Requirement
For the data below, give again exactly the lines from the one containing "Task: Select the Citrus accord bar" through the one containing "This screenshot has height=864, width=1218.", both ends included, and no others.

Data for this task
====

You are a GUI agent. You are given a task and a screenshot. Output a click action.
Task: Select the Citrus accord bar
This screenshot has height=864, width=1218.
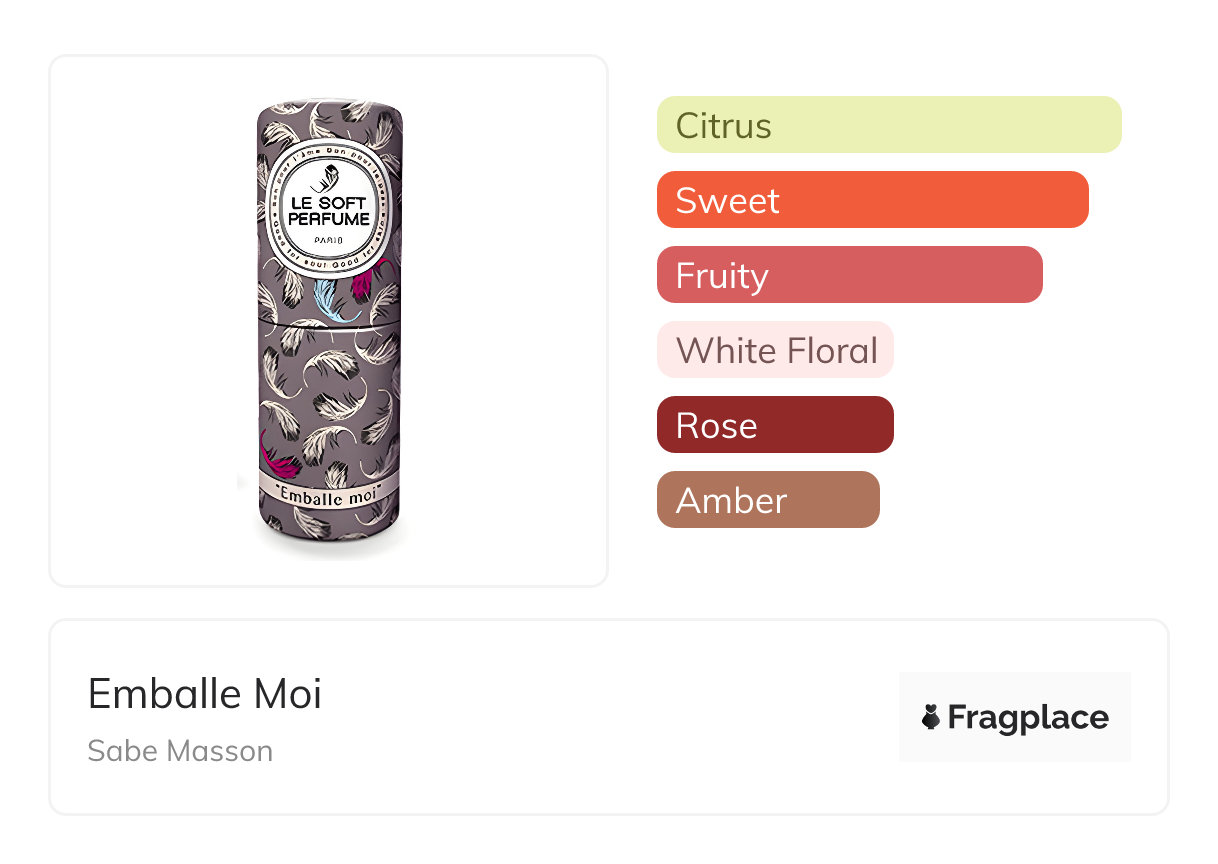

====

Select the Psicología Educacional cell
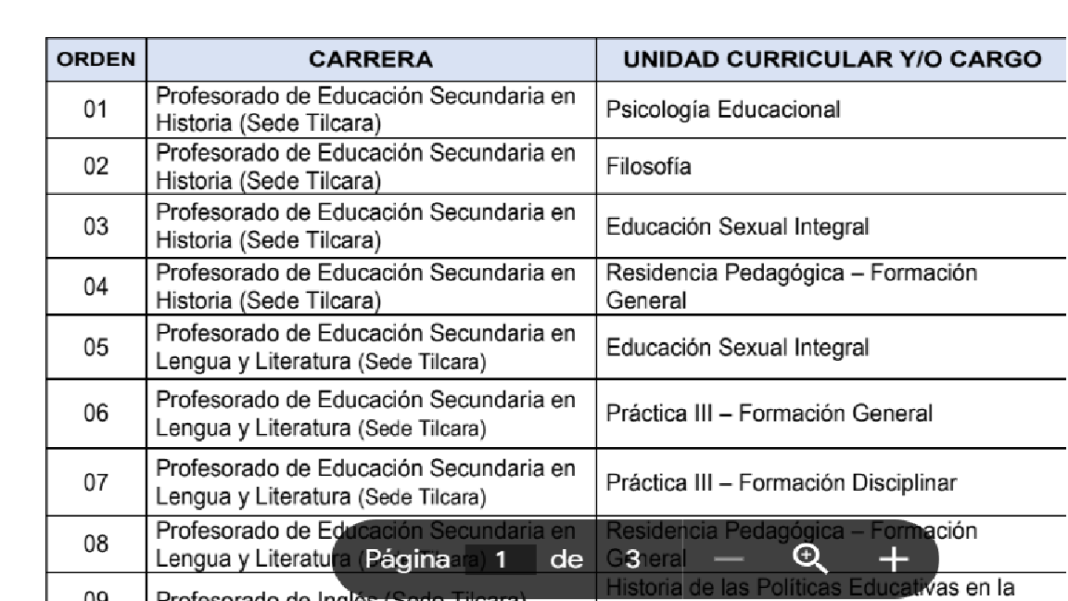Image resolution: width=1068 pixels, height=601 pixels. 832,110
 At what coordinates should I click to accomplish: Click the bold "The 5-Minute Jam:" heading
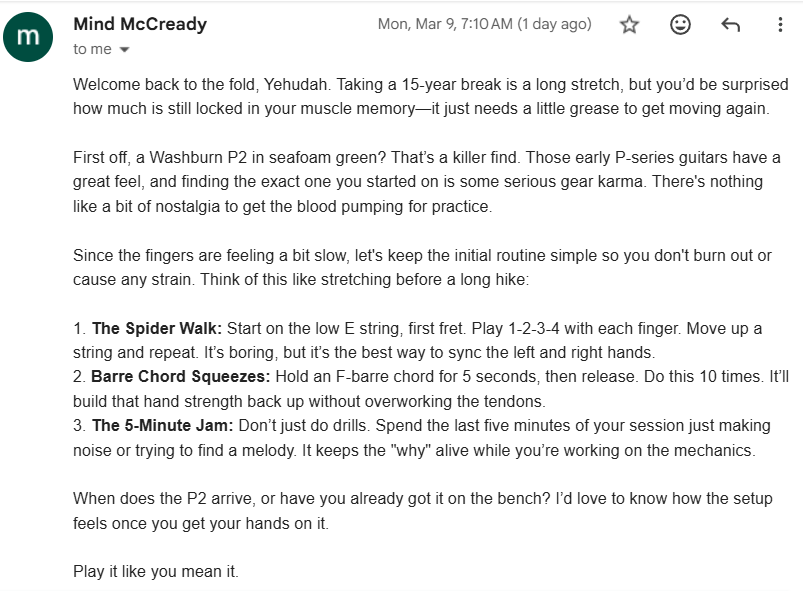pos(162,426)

====

Problem solution
Task: Select the Citrus accord bar
This screenshot has height=864, width=1218.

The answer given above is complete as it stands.